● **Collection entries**

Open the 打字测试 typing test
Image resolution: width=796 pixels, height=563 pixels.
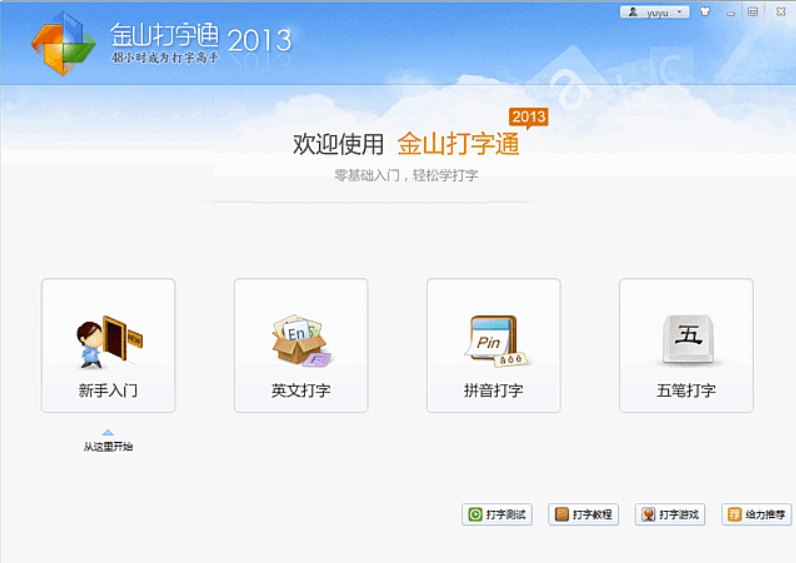point(497,515)
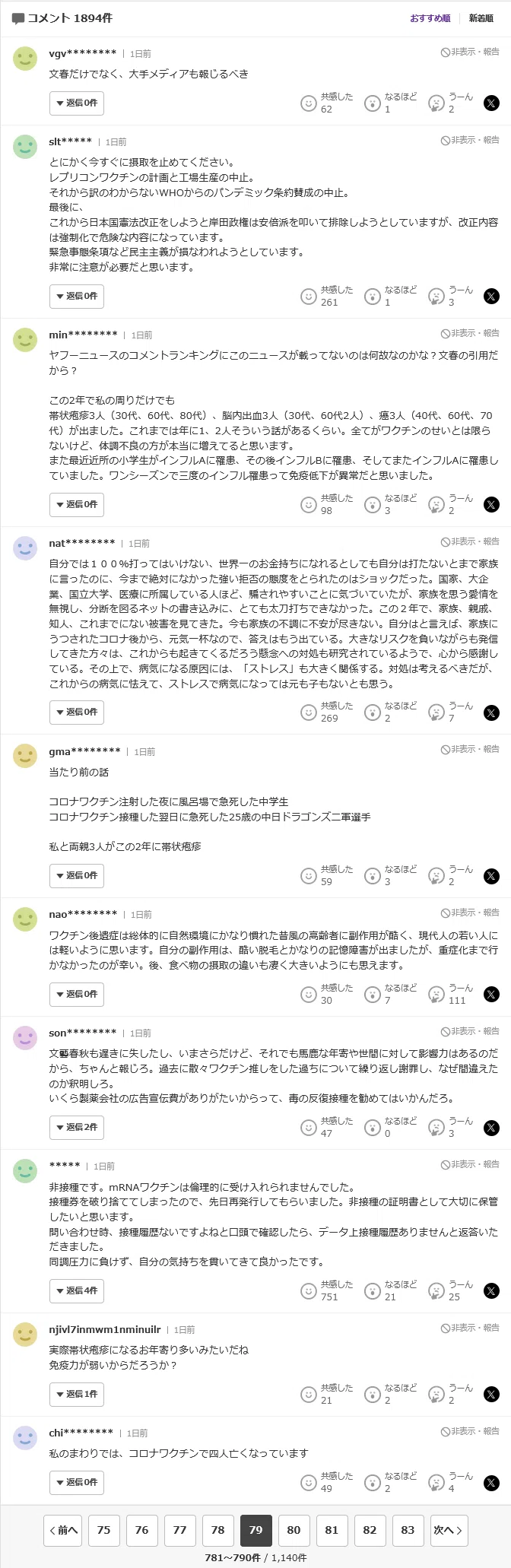This screenshot has width=511, height=1568.
Task: Click うーん reaction icon on nat's comment
Action: click(436, 713)
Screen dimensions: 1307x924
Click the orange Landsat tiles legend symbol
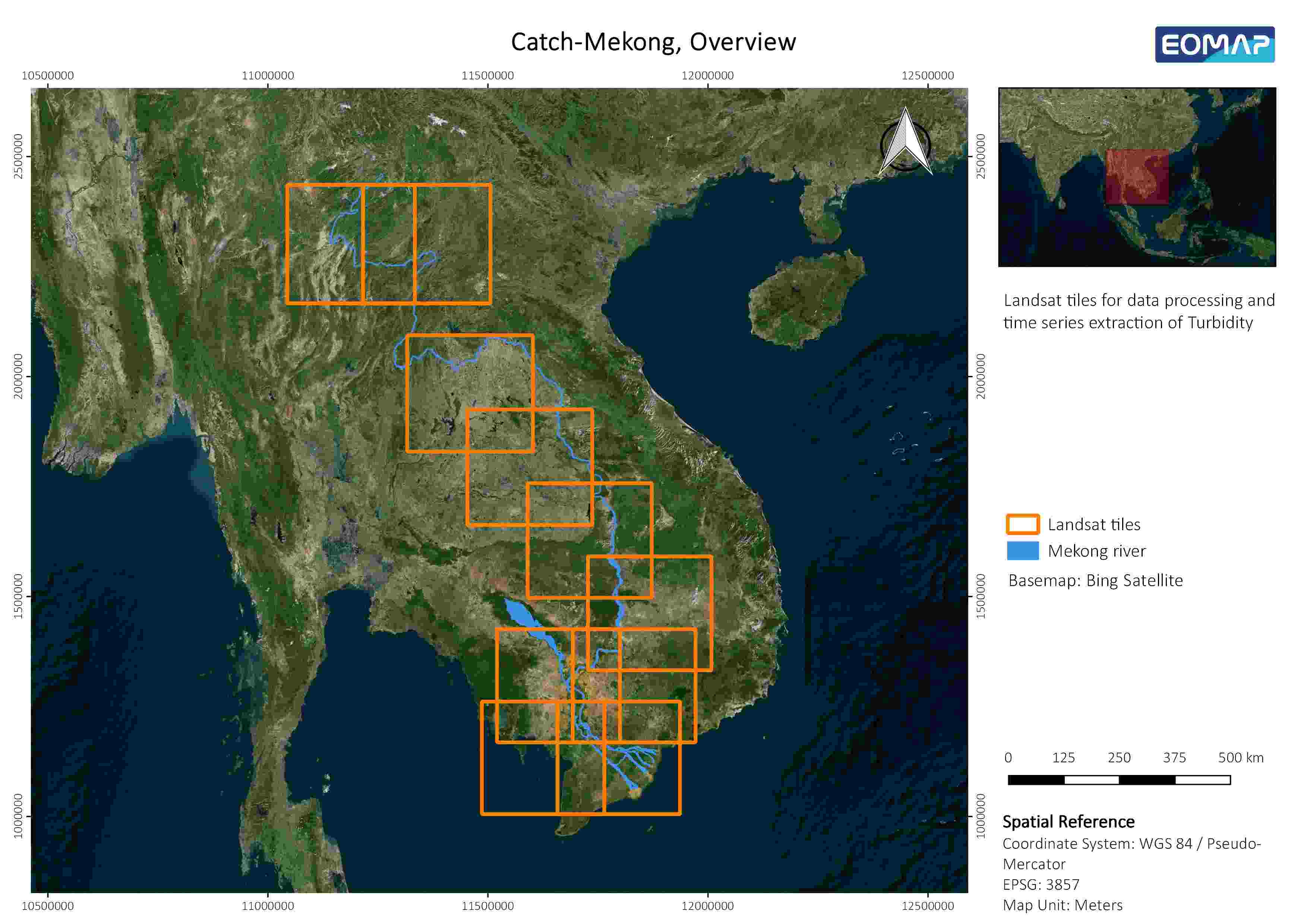point(1022,524)
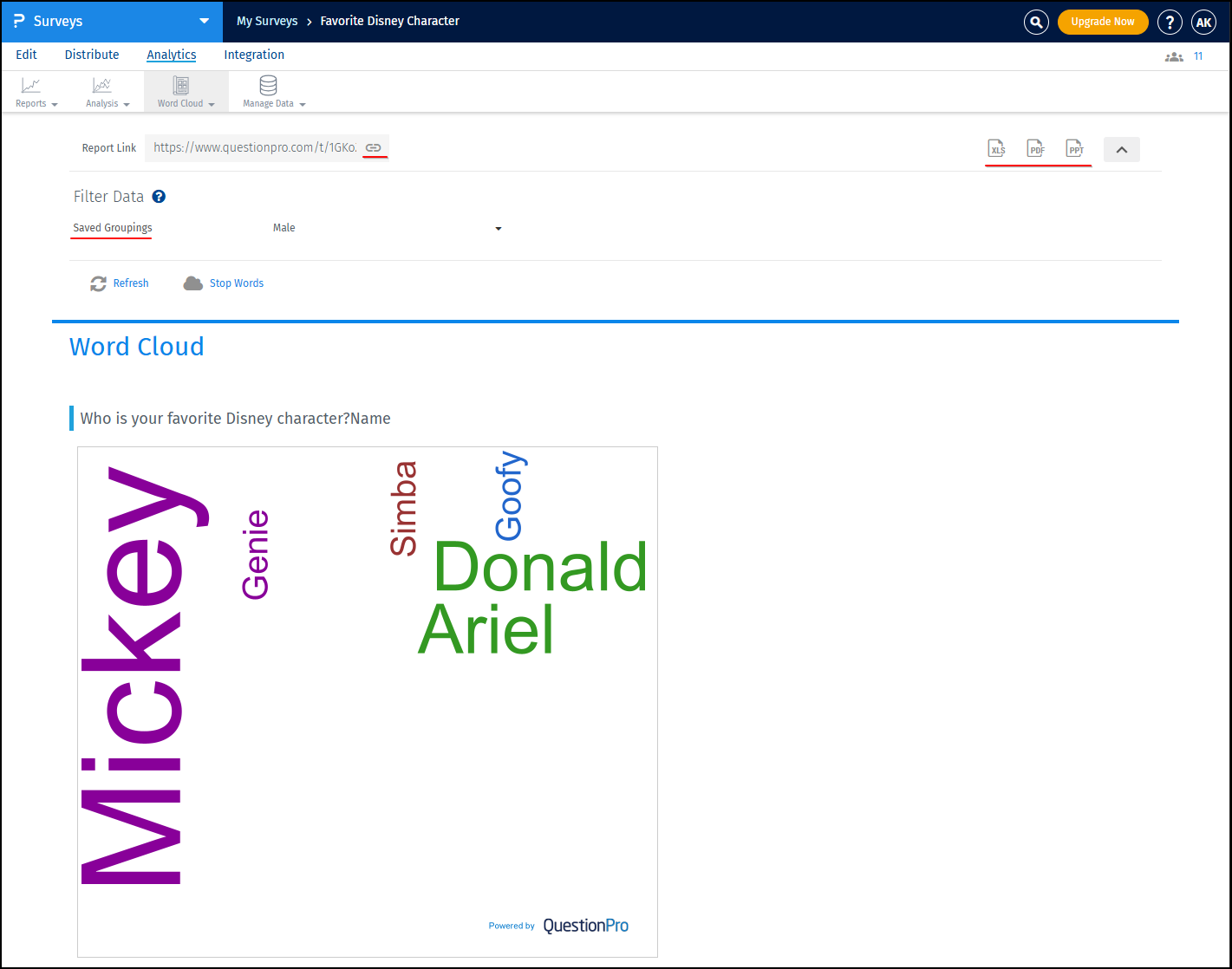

● **Problem details**
Please format the data above as a Markdown table with the columns "Row" and "Content," numbering each line and skipping blank lines. Leave out the pictures.

● **Task answer**
| Row | Content |
|---|---|
| 1 | Open the 打字测试 typing test |
| 2 | Image resolution: width=796 pixels, height=563 pixels. |
| 3 | point(497,515) |
| 4 | This screenshot has width=511, height=1568. |
| 5 | Task: Click うーん reaction icon on nat's comment |
| 6 | Action: click(436, 713) |
| 7 | Screen dimensions: 1307x924 |
| 8 | Click the orange Landsat tiles legend symbol |
| 9 | point(1022,524) |